Thank yo bitli!
After preprocessing with the starlet transform the image has virtually no noise...
Before using the StarMask tool, I used MLT to apply a wavelet transformation where the first and residual layers were removed. With the above sentence I mean that after removing these wavelet layers, the preprocessed image has almost no noise (in fact, the background is almost black).
...so we can use this parameter effectively to control inclusion of dim stars in the mask.
StarMask's threshold parameter is intended to exclude the noise in the generated star mask. However, since there is no significant noise after preprocessing with wavelets in this case, the threshold parameter can be used to filter out faint stars, which are treated as "noise" in this context.
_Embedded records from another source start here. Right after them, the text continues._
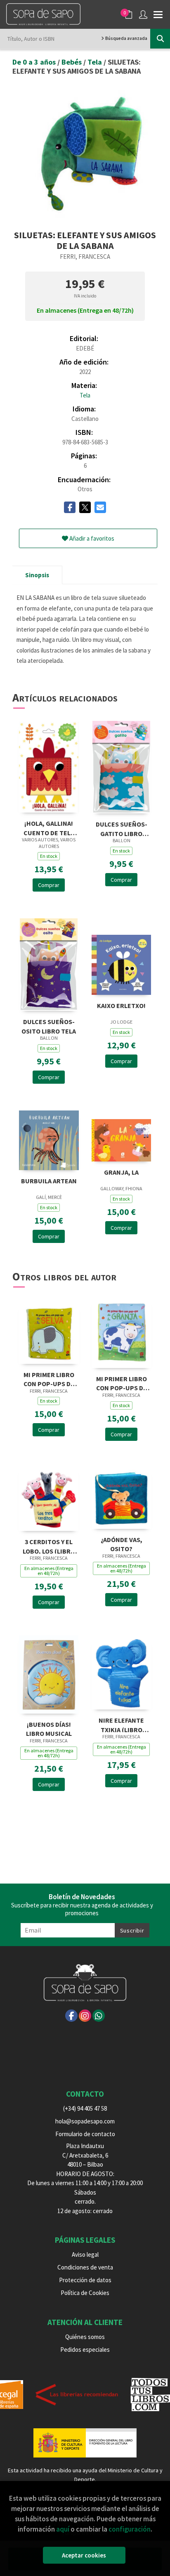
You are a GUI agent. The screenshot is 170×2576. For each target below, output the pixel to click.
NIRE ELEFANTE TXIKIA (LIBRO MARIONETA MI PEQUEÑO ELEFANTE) (121, 1724)
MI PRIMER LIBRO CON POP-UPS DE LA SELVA (49, 1378)
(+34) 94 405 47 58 (85, 2108)
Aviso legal (85, 2254)
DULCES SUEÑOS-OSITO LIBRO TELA (48, 1025)
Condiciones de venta (85, 2267)
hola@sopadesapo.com (85, 2121)
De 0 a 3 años (34, 62)
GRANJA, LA (121, 1172)
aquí (62, 2529)
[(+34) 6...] (98, 2015)
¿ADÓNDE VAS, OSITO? (121, 1543)
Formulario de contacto (85, 2134)
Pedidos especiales (85, 2349)
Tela (95, 62)
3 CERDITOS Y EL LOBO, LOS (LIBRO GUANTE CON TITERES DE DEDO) (48, 1546)
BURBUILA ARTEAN (49, 1181)
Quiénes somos (85, 2337)
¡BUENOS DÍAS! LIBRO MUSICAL (49, 1728)
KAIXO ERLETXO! (121, 1005)
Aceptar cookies (84, 2555)
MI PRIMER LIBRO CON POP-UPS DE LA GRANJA (121, 1383)
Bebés (72, 62)
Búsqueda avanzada (125, 38)
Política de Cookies (85, 2293)
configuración (130, 2529)
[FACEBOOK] (71, 2015)
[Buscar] (160, 39)
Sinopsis (37, 575)
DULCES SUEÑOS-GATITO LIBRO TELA (121, 828)
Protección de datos (85, 2280)
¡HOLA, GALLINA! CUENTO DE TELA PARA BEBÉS (49, 827)
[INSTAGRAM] (85, 2015)
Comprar (48, 885)
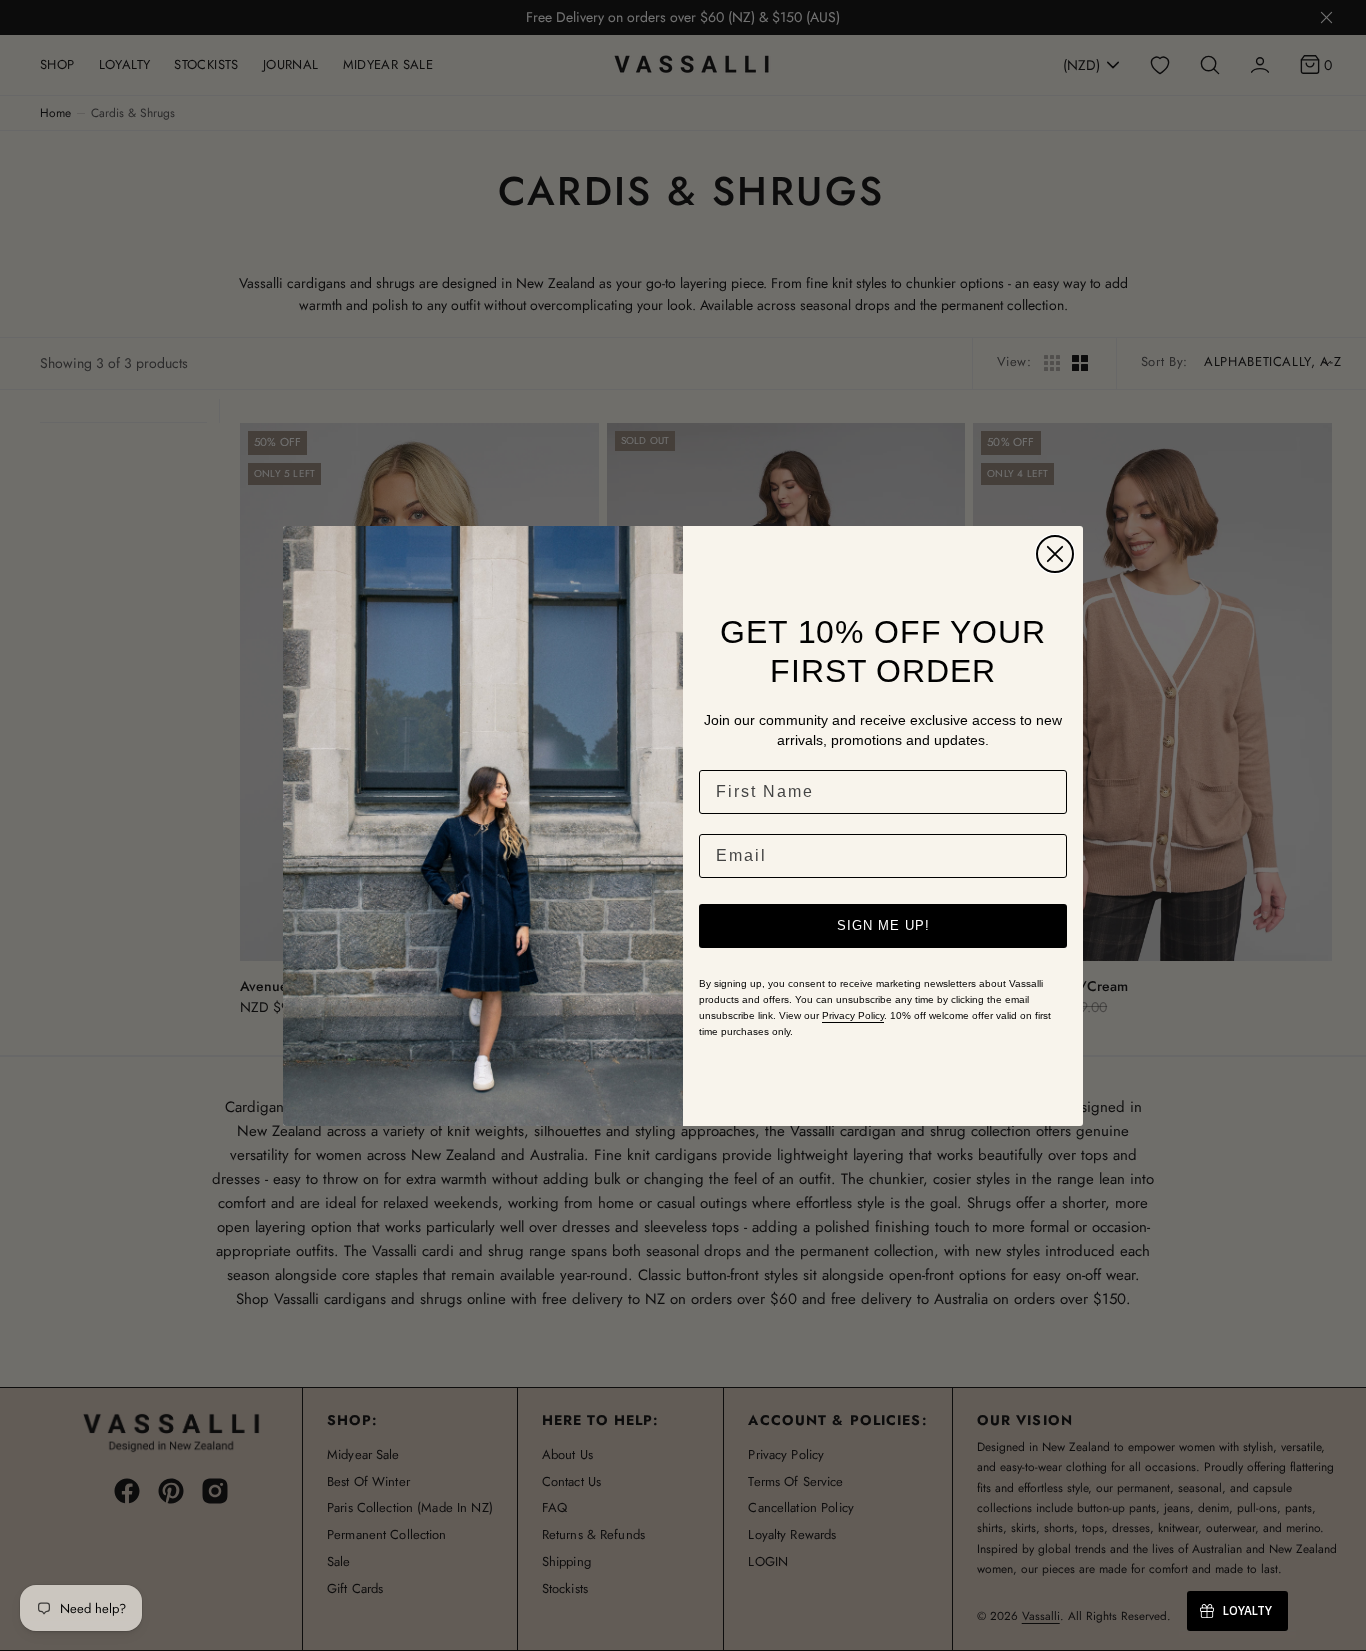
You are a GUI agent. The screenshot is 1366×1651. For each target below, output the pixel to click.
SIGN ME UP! (883, 925)
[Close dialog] (1055, 554)
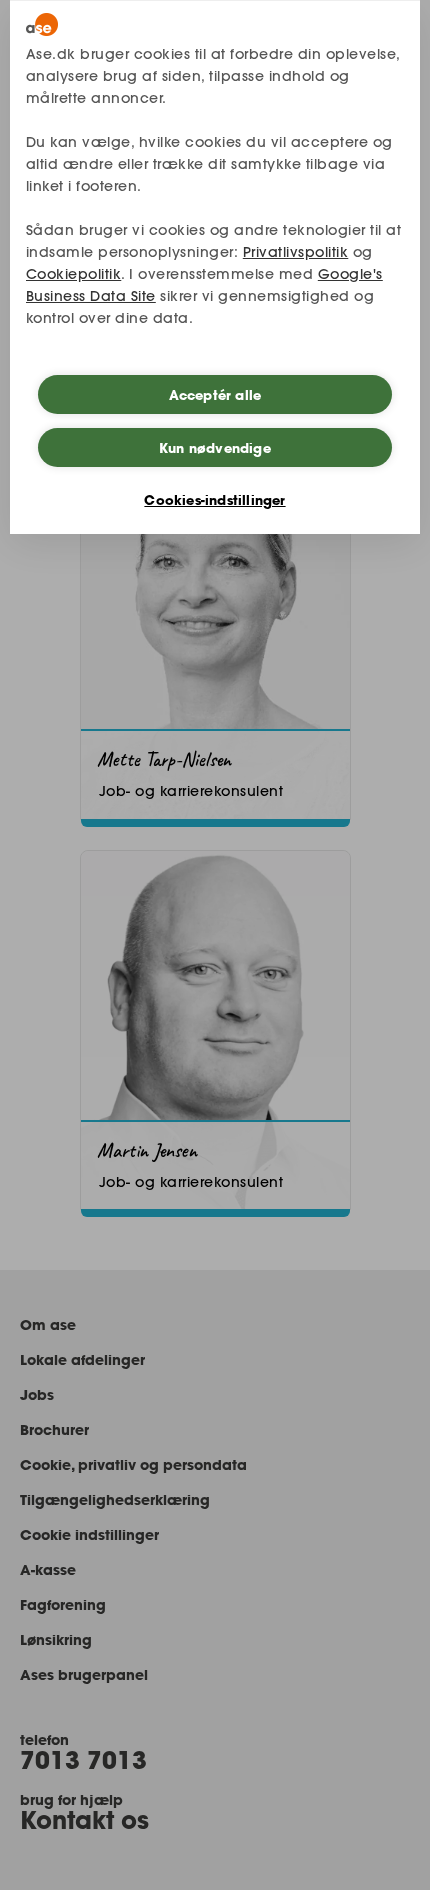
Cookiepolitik (74, 274)
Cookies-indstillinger (214, 500)
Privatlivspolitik (296, 252)
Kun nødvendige (215, 448)
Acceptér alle (215, 395)
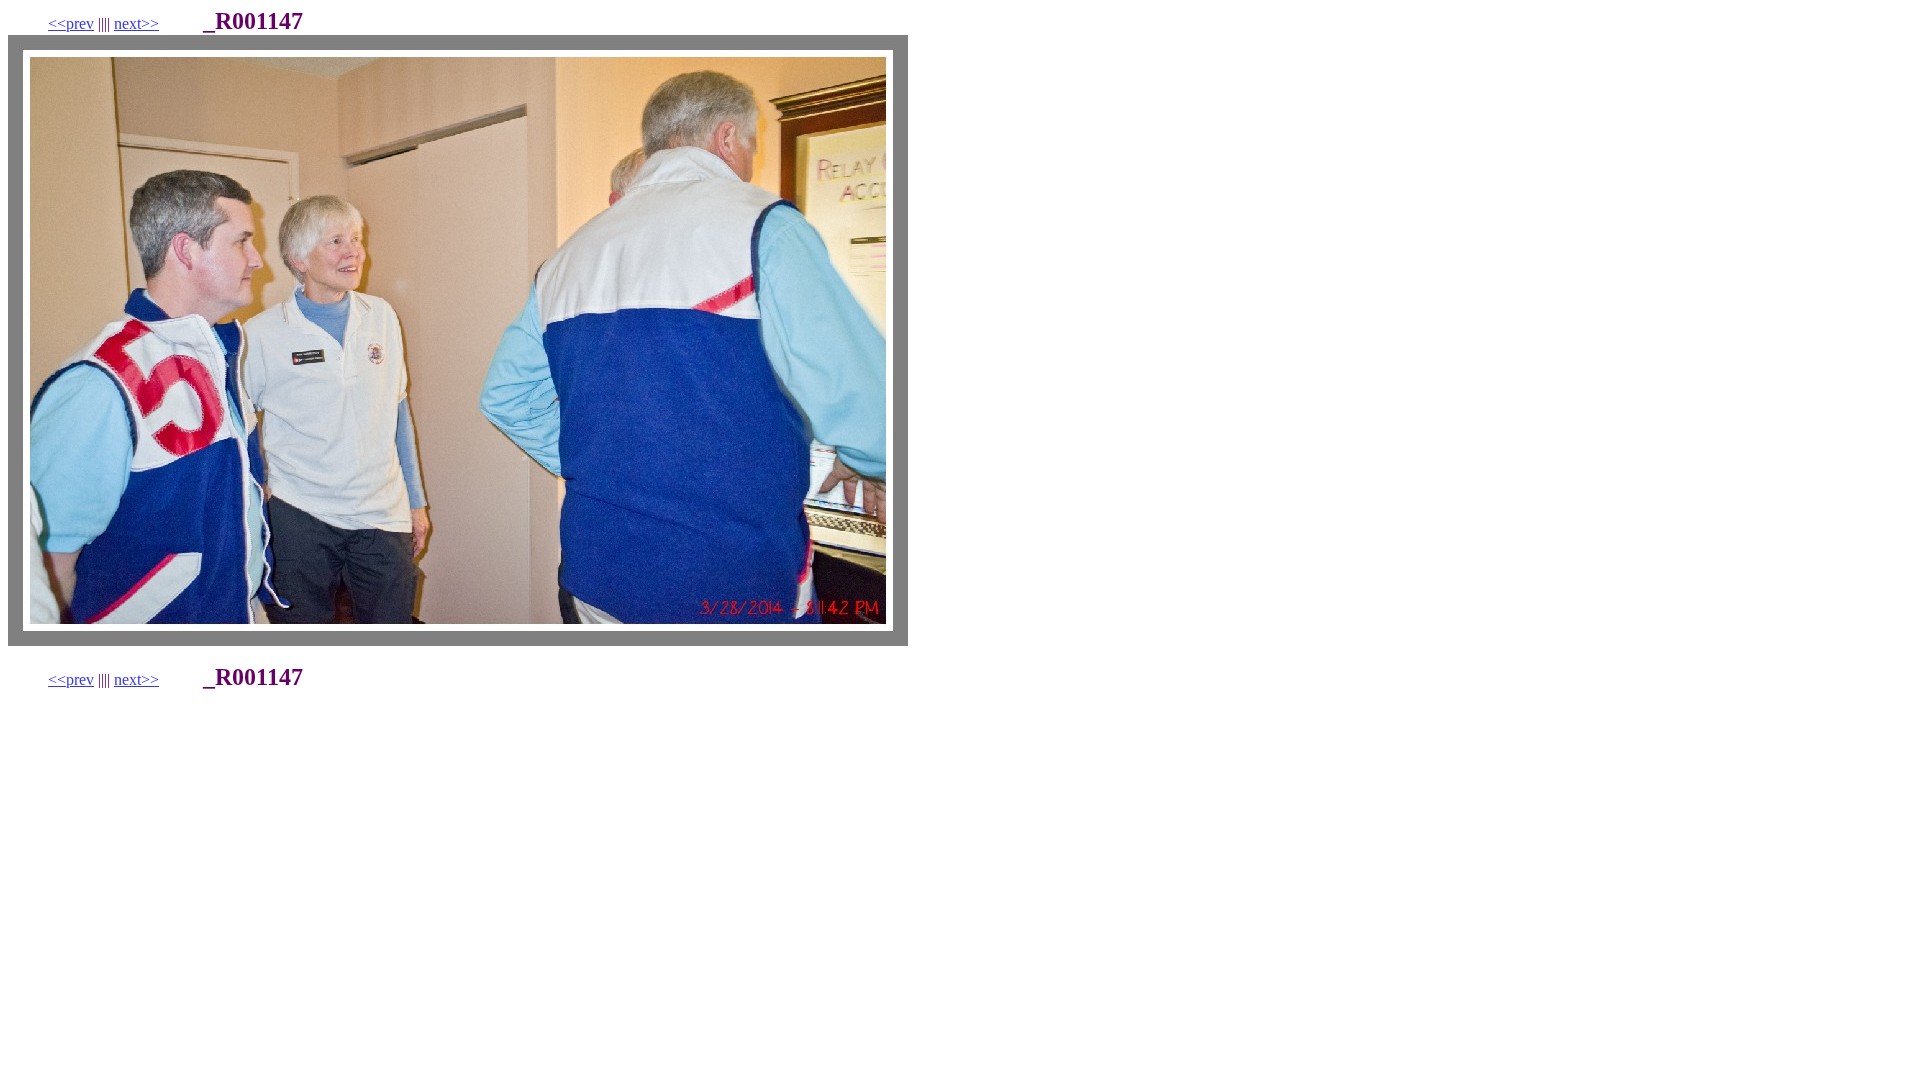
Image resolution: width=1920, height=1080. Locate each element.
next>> (136, 23)
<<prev (71, 23)
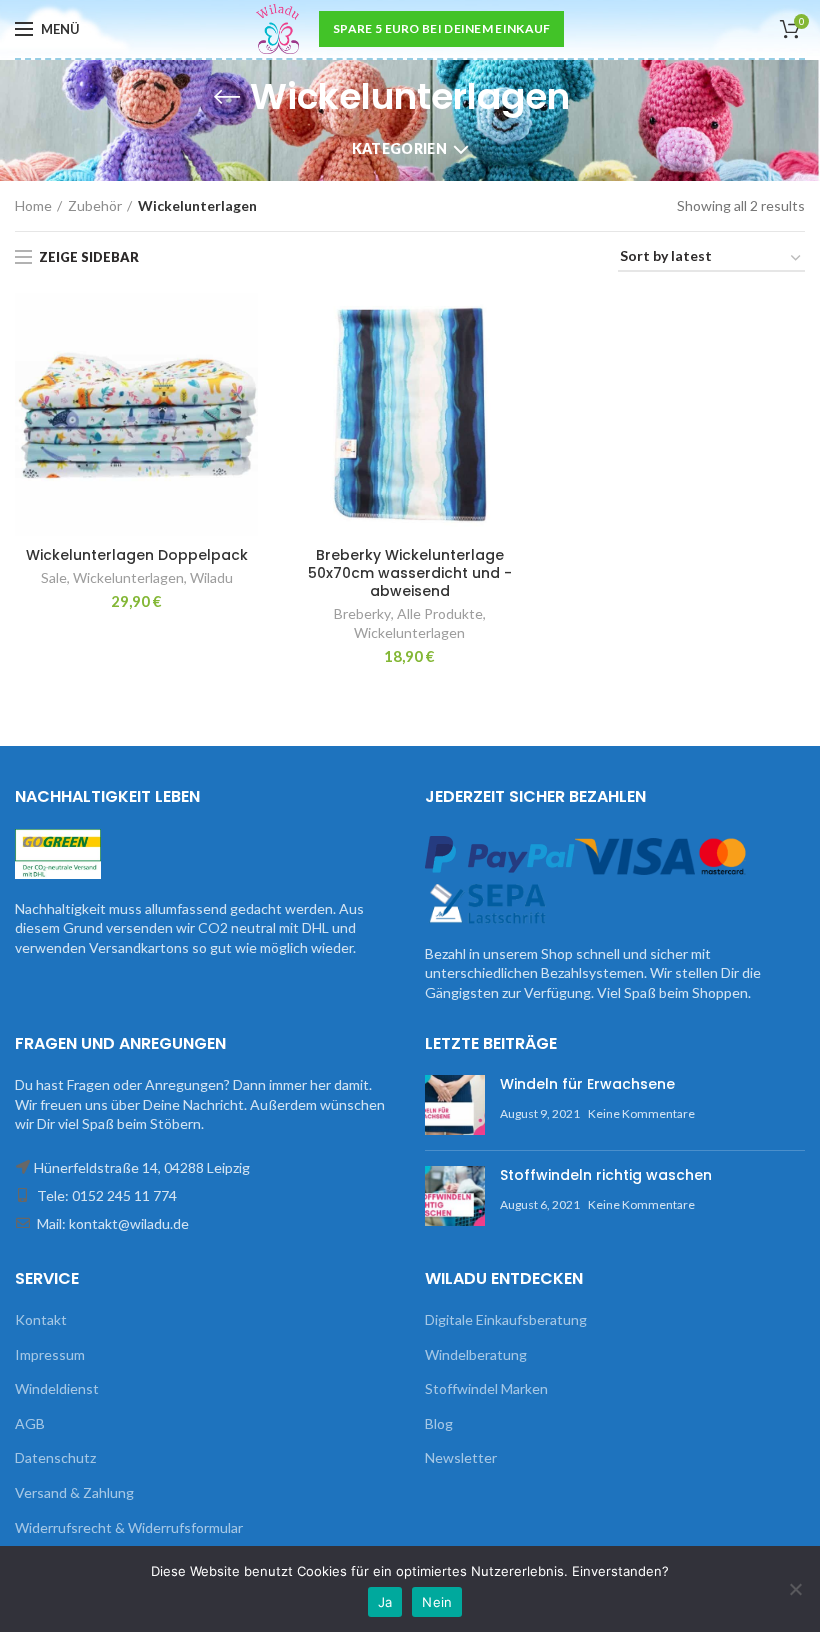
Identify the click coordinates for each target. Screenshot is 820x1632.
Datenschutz (55, 1457)
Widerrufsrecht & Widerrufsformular (129, 1527)
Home (33, 205)
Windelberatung (476, 1354)
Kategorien (399, 148)
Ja (385, 1602)
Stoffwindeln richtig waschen (606, 1175)
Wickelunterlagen (128, 577)
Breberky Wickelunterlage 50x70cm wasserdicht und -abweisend (410, 573)
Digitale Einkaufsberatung (506, 1319)
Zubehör (95, 205)
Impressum (50, 1354)
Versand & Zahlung (74, 1492)
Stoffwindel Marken (486, 1388)
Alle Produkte (440, 613)
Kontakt (41, 1319)
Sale (54, 577)
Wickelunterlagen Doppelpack (137, 555)
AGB (30, 1423)
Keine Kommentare (641, 1113)
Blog (439, 1423)
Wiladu (211, 577)
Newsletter (461, 1457)
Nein (437, 1602)
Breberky (362, 613)
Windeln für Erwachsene (587, 1084)
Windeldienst (57, 1388)
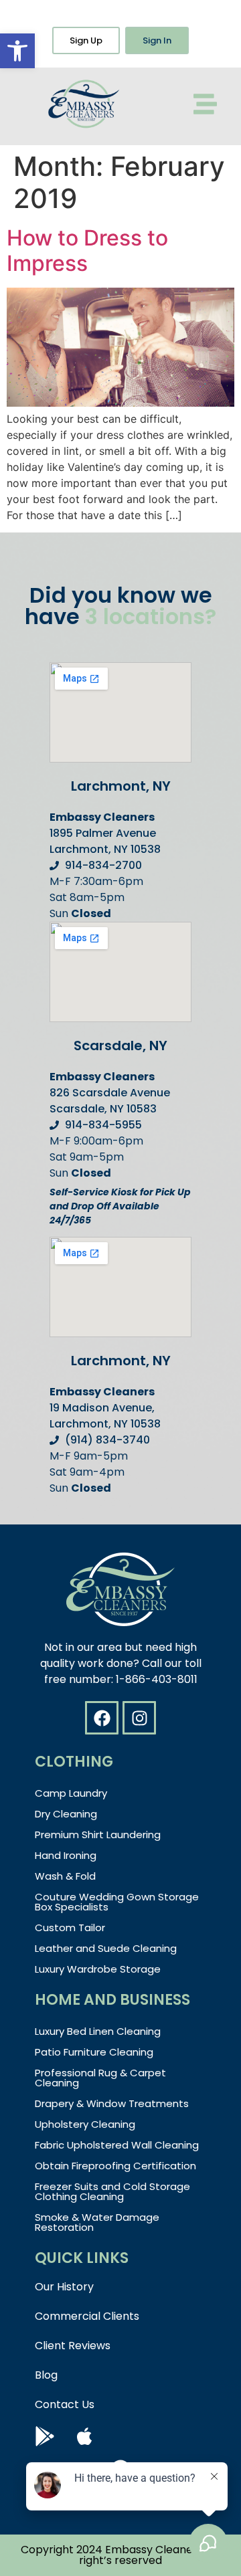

Sorry for the confusion. I am speaking of a duplicate of the image used to generate the star mask, not of the image being processed. I'll think on a way to make this part of the tutorial clearer.
In this example you do denoising after the deconvolution, or was it already a denoising before? My current understanding is that the order should "in theory" not matter, as we apply denoising to low SNR parts and deconvolution to the high SNR parts, assuming reasonable images (which I rarely have).
Actually, regularized deconvolution does precisely that: separate the data into signal and noise at each deconvolution iteration, and deconvolve only the signal component. I would never apply noise reduction before deconvolution. With the regularized algorithms that we have implemented (and also with the next generation of restoration tools that we'll release), the noise is not a problem, as you can see in the tutorial. Moreover, deconvolution should always work with the original data before any noise reduction, since the regularization algorithms make some assumptions on the noise distribution that won't hold after noise reduction.